Given data:
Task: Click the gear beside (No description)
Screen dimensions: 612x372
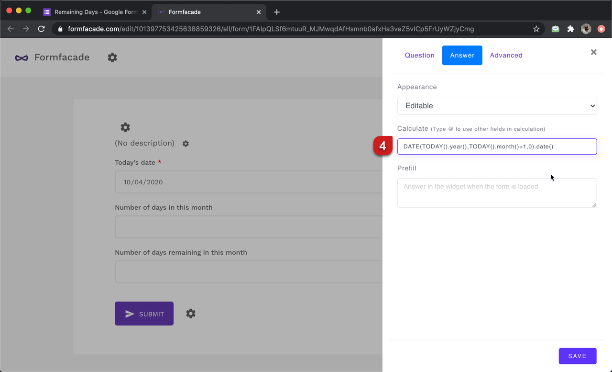Action: click(186, 144)
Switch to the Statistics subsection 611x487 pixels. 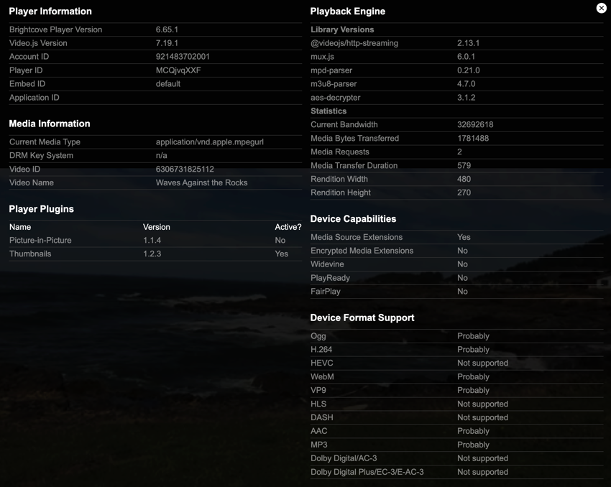(328, 111)
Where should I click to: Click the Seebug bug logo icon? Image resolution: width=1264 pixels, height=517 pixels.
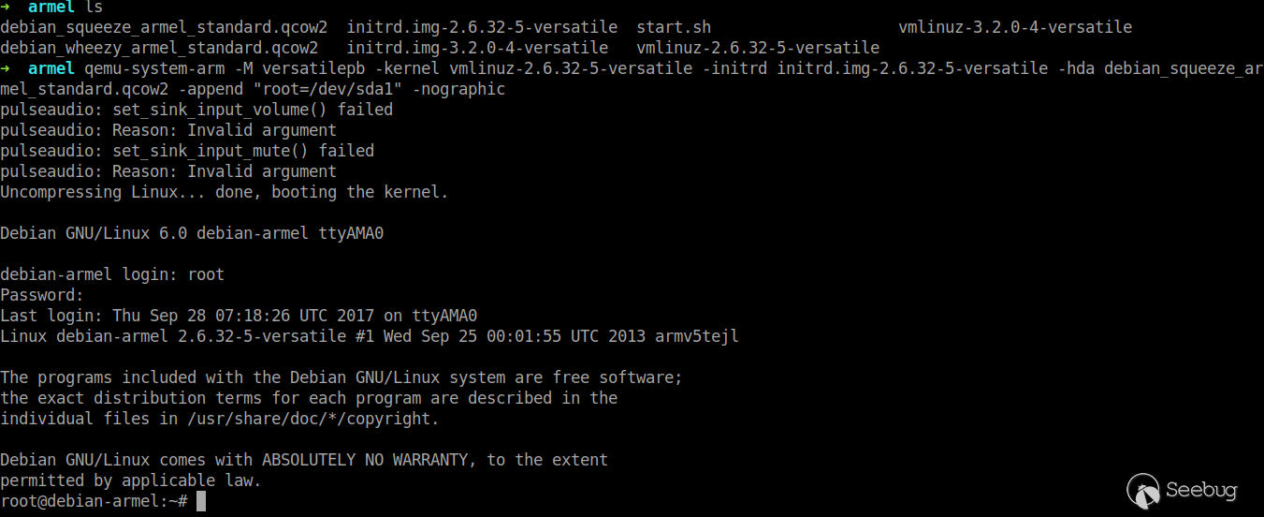click(1143, 490)
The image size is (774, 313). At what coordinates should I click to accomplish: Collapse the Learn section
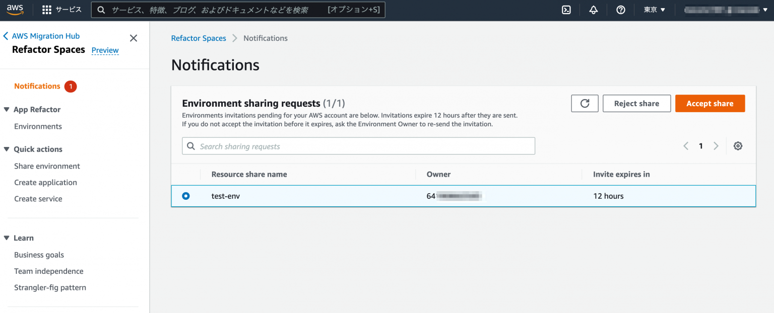(6, 238)
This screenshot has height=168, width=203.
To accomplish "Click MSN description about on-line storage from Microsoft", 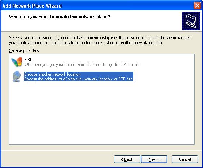I will click(x=82, y=65).
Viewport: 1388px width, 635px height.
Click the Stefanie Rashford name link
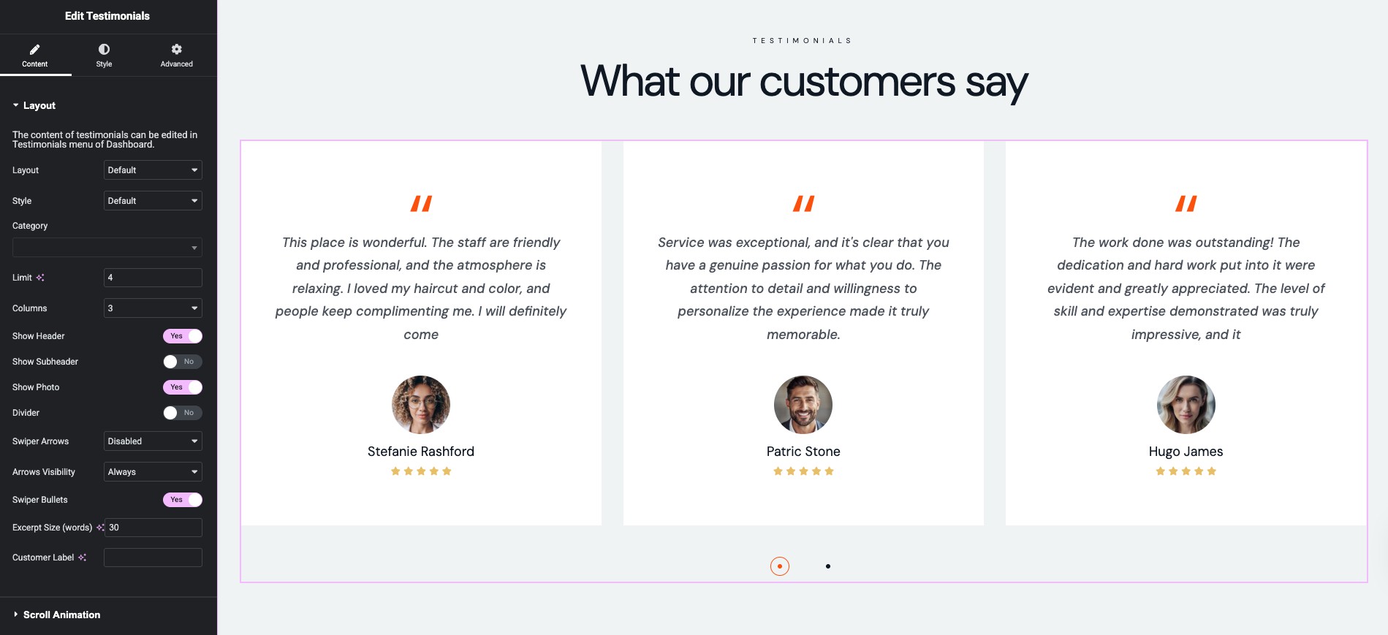pyautogui.click(x=421, y=452)
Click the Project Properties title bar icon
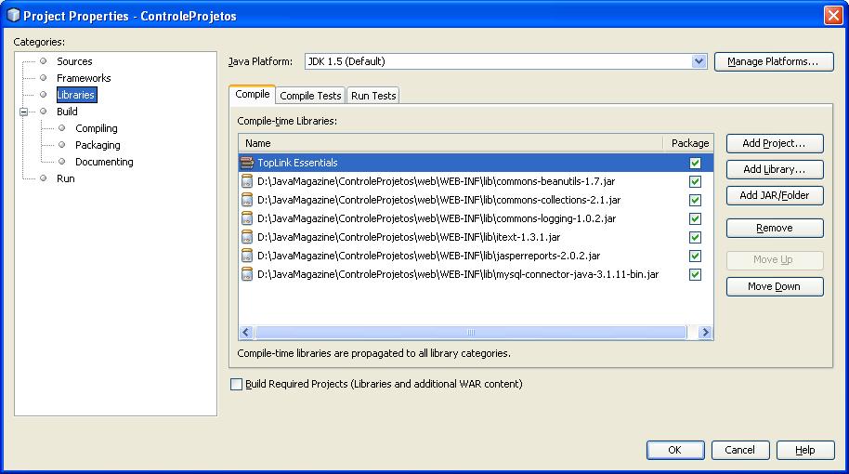849x474 pixels. tap(13, 16)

Your instructions:
Your task is to print exactly the lines from the one containing "Click the Stefanie Rashford name link" through the final line of the records above, with no pictures and nothing more.

Answer below:
Click the Stefanie Rashford name link
pyautogui.click(x=421, y=452)
Click the Project Properties title bar icon
849x474 pixels. tap(13, 16)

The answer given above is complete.